Until July 2023, the DSPT required that you train at least 95% of your staff using the national Data Security Awareness Level 1 e-learning or a local equivalent.

This has changed for 2023/24. You now need to ensure that all your staff have an ‘appropriate understanding of information governance and cyber security’.

This means that you will have more flexibility to set local training requirements that are appropriate to different staff roles, and to adopt a range of different methods to deliver that training.  Your approach will need to be proportionate to the size and type of your organisation.

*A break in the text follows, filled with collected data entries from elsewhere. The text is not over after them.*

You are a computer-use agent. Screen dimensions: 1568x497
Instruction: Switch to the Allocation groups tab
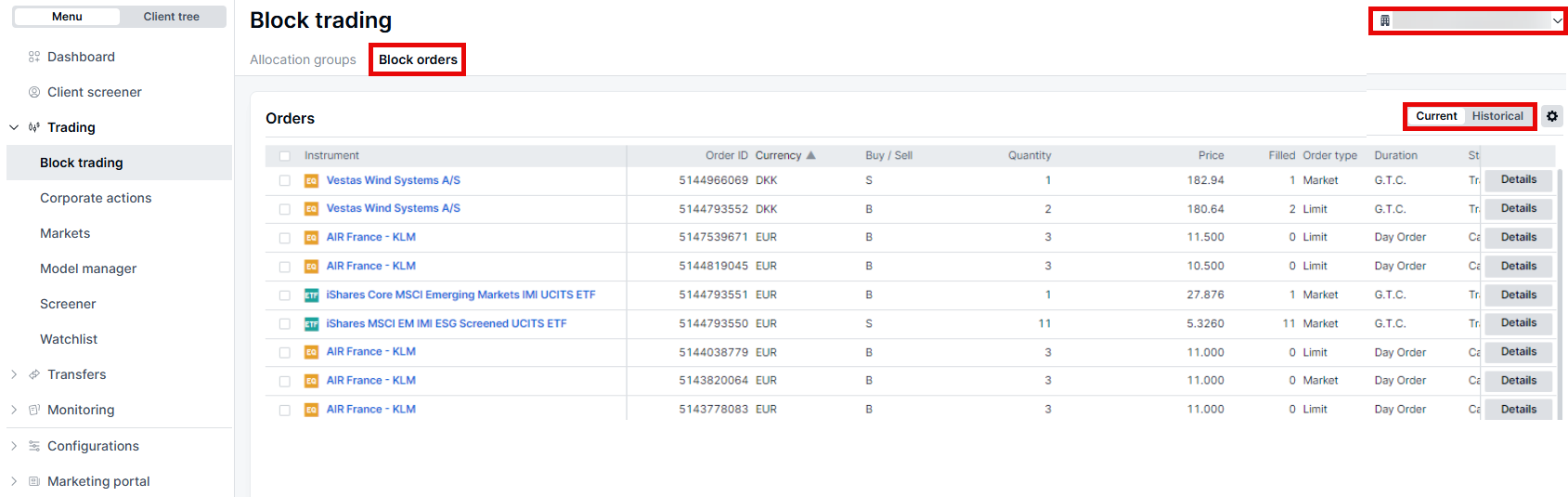303,59
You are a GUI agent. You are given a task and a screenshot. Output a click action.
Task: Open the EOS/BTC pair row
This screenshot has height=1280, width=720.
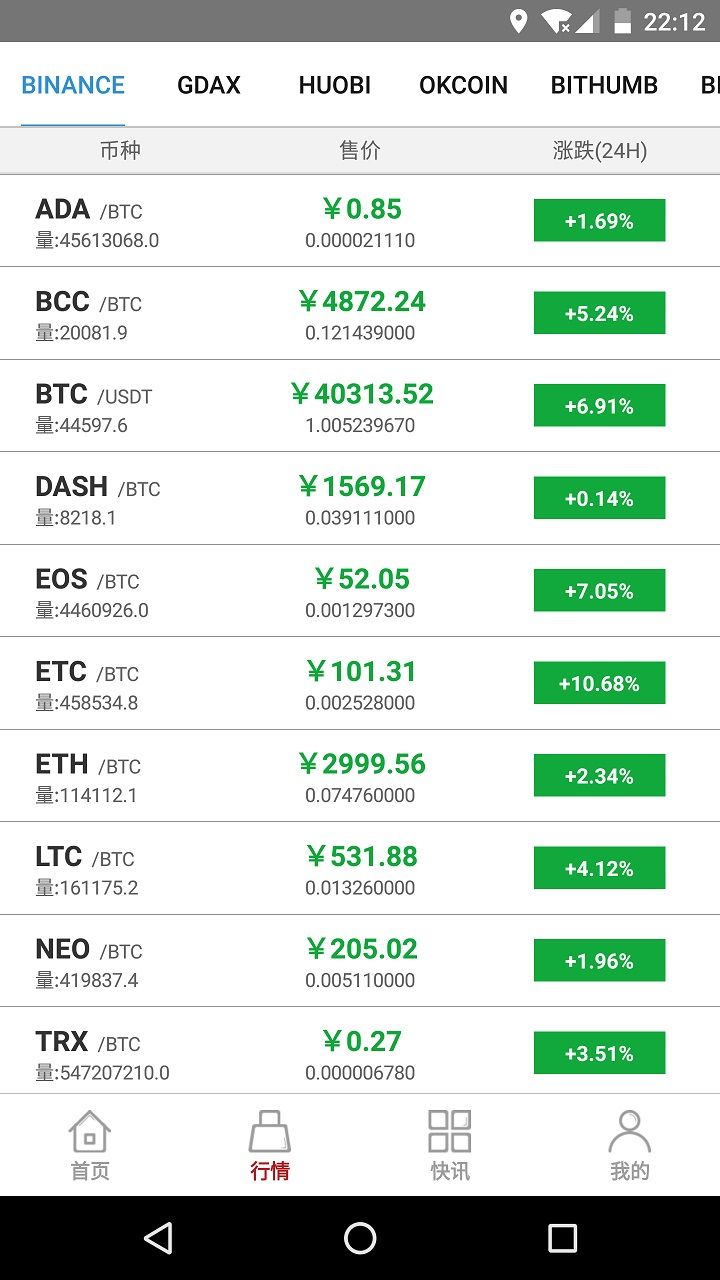click(x=360, y=591)
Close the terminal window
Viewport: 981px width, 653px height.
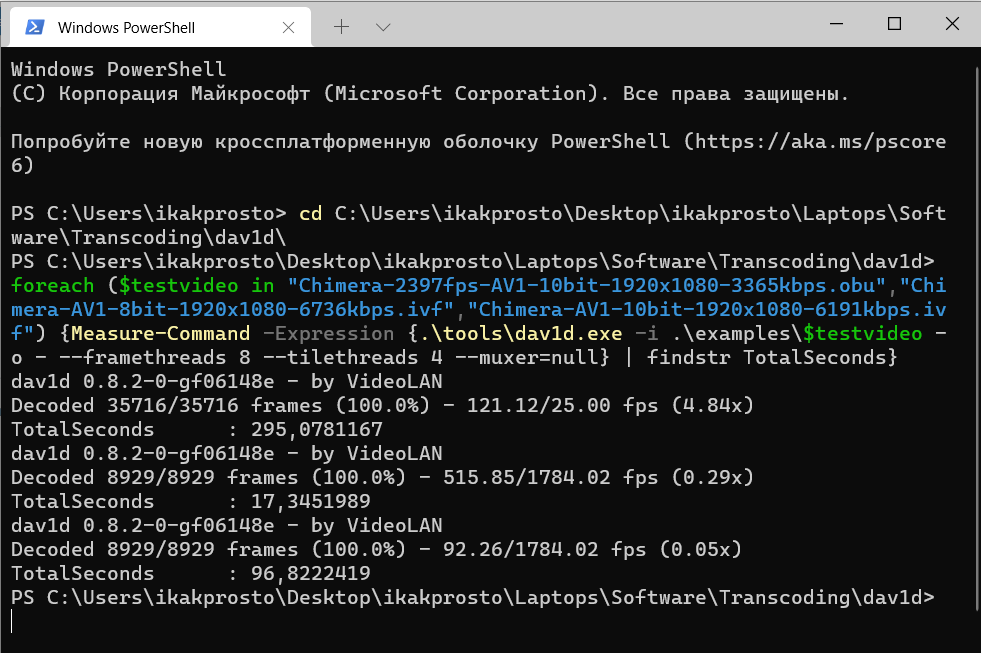click(x=952, y=24)
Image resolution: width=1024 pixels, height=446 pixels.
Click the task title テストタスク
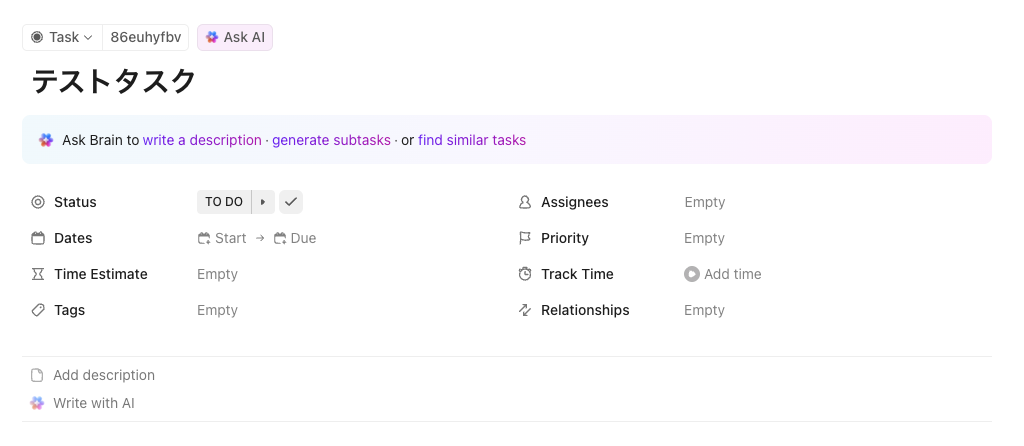(114, 82)
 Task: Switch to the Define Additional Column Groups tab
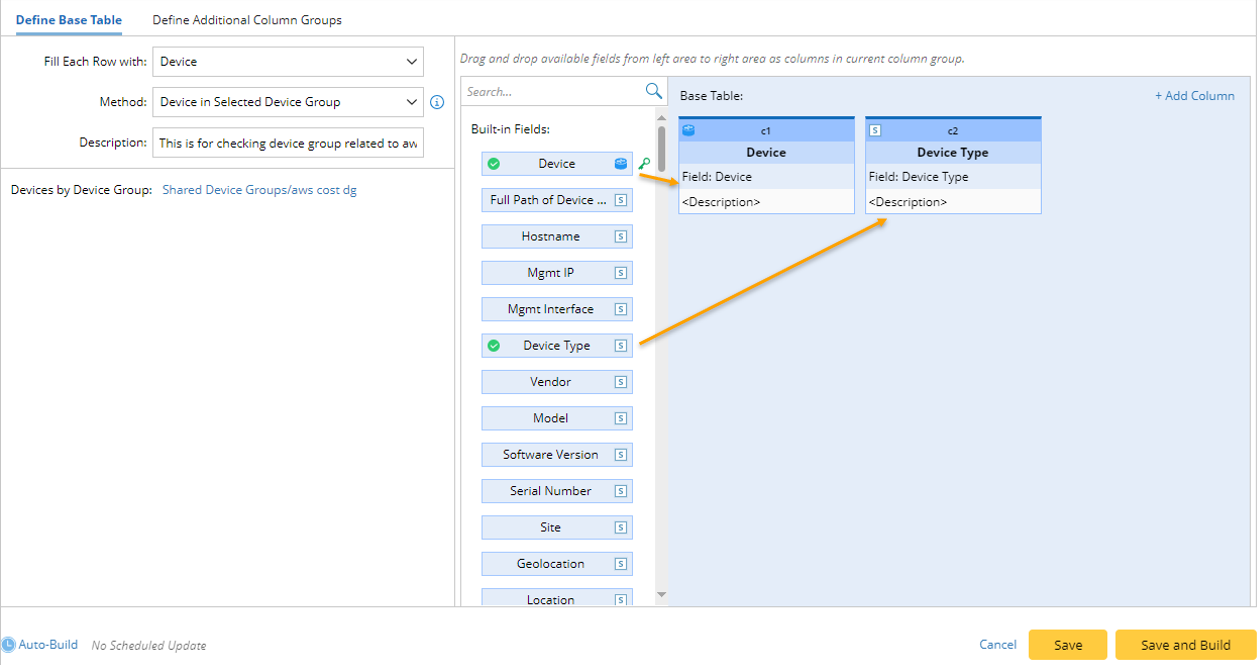[246, 19]
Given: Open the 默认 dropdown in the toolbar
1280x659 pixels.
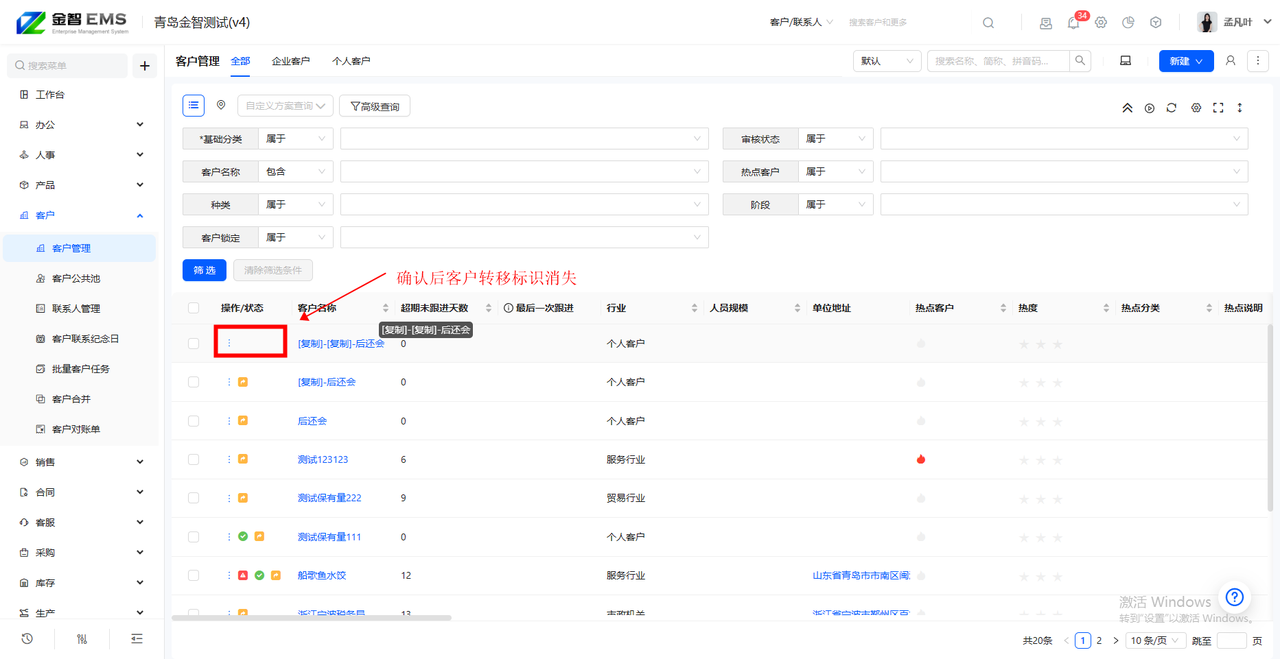Looking at the screenshot, I should click(x=886, y=61).

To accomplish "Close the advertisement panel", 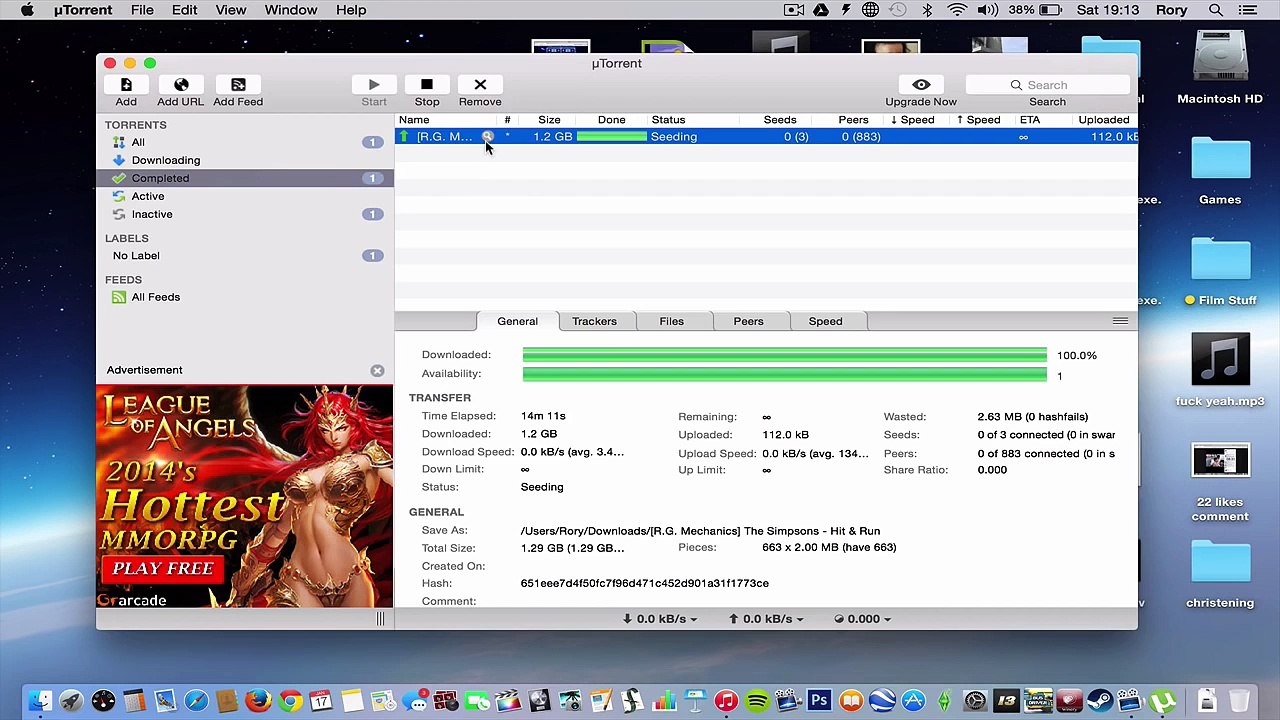I will click(377, 371).
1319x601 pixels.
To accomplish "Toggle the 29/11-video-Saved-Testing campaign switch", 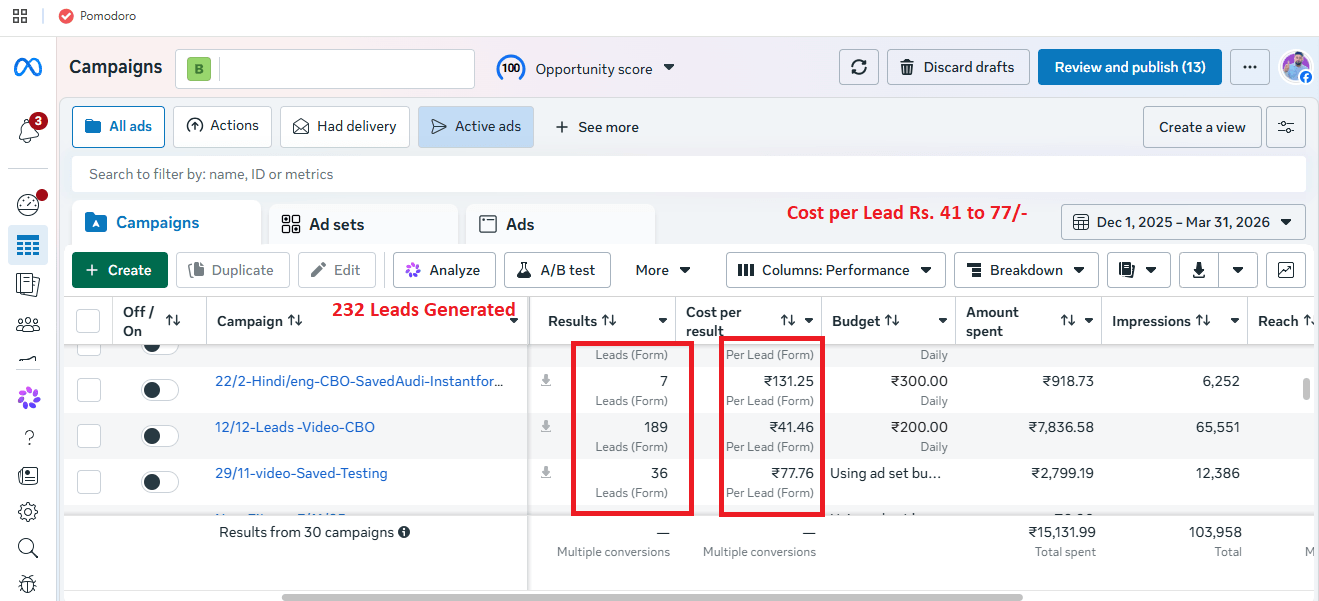I will 160,482.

The new DSPT training requirement consists of three parts:

Training needs analysis - You will need to analyse staff training needs to decide what ‘appropriate understanding’ means for your staff. This is likely to vary between roles.

Delivery of training and awareness activities - You will need to deliver the training and awareness activities that you decide will maintain the appropriate level of understanding across the different staff roles.

Evaluation - You will need to evaluate the effectiveness of your approach to ensure that you have met the underlying outcome of appropriate understanding.